Patients and specimens
This study enrolled patients who visited Hanyang University Guri Hospital’s emergency department from March to June 2022. RT-PCR assays were performed for patients who decided to be admitted for further specific treatment. Patients with SARS-CoV-2-positive results in the RT-PCR assay within 45 days before the emergency department visit were excluded. Repeated visits by the same patient were considered individual cases. The Korean Triage and Acuity Scale (KTAS) classification was performed for all patients visiting the emergency department.7 Disease severity and urgency of treatment increased from KTAS level 5 to level 1. COVID-19-associated symptoms were fever, cough, sputum, rhinorrhea, dyspnea, or throat pain.

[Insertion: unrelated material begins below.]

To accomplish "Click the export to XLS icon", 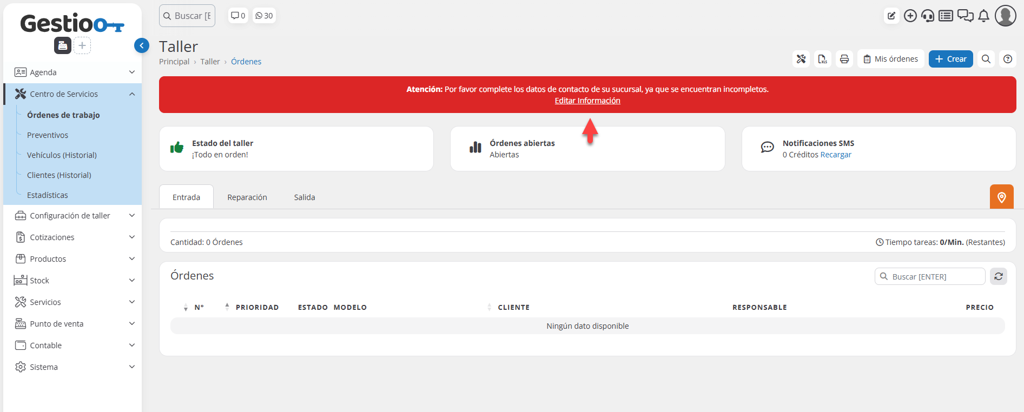I will [823, 59].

This study was approved by the Institutional Review Board of Hanyang University Guri Hospital (2022-11-011), which waived the requirement for informed consent to participate in the study.
Two pairs of nasopharyngeal and oropharyngeal swabs from each patient were used for STANDARD M10 and Allplex assays. Specimens were obtained and transferred using a universal viral transport medium of RM Life Science (Seoul, Korea) or GeneTM gene transport medium (SG Medical, Seoul, Korea). STANDARD M10 assay was performed immediately after sample collection, and Allplex assay was performed within 12 h after sample collection. When discordant results occurred between STANDARD M10 and Allplex assays, the specimen subjected to STANDARD M10 assay was retested with Allplex assay to correct the influence that occurred from different specimens. The retest was performed within 48 h after sample collection, and the initial results of Allplex assay were replaced by the retest results. Samples were stored at 4℃ before subsequent tests.